• **DIRECTIVES**
1. From the container security thread, list the usernames of everyone who posted a comment.
2. Please rewrite the container security thread starting at "150ms for which" and ending at "once per process.", with "redis" changed to "memcached" everywhere it appears.

Abusing Privileged and Unprivileged Linux Containers

101 points by gtank 10 years ago · 53 comments

Reader

rwmj 10 years ago

I think what Intel are doing with Clear Containers is really interesting. They are encapsulating containers inside VMs, avoiding the security problems of containers.

To do this efficiently they've had to make a bunch of changes on the VM side so the overhead is much smaller than an ordinary VM (of the order of 150ms and 20MB of RAM). I've also been looking at this and am hoping to give a talk about it at the KVM Forum in August (http://events.linuxfoundation.org/events/kvm-forum).

colemickens 10 years ago

Windows Containers with Hyper-V isolation are similar. https://msdn.microsoft.com/en-us/virtualization/windowsconta...
sillysaurus3 10 years ago

150ms for which operation?
- philips 10 years ago
  
  150ms to boot the VM that is running the container processes with the stripped down Linux Kernel, lkvm, and DAX. This is about what we observe in the rkt Clear Containers "stage1": https://coreos.com/blog/rkt-0.8-with-new-vm-support/
  One note: you can run multiple "container processes", like redis and a redis dashboard, inside of these Clear Container VMs. This means in the case of Kubernetes we will only incur the cost of the startup time and Kernel/init overhead once per pod instead of once per process.

• **Rows showing where targets appear**
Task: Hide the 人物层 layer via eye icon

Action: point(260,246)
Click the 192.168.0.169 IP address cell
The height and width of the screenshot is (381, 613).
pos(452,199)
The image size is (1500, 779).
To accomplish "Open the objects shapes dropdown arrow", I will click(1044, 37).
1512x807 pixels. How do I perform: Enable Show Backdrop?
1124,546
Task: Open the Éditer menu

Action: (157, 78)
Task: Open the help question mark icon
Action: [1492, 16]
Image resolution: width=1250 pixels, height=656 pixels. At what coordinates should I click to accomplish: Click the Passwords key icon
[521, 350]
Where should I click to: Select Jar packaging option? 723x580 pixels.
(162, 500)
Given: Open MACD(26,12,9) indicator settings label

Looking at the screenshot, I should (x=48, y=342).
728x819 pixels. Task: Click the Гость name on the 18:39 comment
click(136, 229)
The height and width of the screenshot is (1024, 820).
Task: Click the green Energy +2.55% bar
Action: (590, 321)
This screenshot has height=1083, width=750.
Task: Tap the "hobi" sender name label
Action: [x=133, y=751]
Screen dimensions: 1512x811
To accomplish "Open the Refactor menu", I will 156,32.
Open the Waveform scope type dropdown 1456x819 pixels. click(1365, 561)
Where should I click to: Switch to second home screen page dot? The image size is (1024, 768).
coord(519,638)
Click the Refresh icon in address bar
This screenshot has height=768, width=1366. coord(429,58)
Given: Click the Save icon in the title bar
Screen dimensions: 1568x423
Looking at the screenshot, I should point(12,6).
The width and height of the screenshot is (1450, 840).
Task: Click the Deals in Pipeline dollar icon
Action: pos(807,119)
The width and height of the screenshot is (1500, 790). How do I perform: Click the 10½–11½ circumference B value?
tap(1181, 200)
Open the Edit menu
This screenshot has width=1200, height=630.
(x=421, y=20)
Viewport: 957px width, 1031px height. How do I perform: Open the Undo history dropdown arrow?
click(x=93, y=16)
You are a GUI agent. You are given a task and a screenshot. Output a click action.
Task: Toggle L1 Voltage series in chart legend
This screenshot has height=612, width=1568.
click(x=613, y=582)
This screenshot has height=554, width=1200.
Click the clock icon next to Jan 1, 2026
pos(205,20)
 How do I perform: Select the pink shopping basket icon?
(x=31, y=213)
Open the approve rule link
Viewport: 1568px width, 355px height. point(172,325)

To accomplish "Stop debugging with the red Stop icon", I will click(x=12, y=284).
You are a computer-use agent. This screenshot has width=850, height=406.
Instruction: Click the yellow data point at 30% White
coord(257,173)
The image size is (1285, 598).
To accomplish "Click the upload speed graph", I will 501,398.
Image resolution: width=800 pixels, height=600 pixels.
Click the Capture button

• **THE RESULTS**
1. rwmj, colemickens, sillysaurus3, philips

2.
150ms for which operation?
- philips 10 years ago
  
  150ms to boot the VM that is running the container processes with the stripped down Linux Kernel, lkvm, and DAX. This is about what we observe in the rkt Clear Containers "stage1": https://coreos.com/blog/rkt-0.8-with-new-vm-support/
  One note: you can run multiple "container processes", like memcached and a memcached dashboard, inside of these Clear Container VMs. This means in the case of Kubernetes we will only incur the cost of the startup time and Kernel/init overhead once per pod instead of once per process.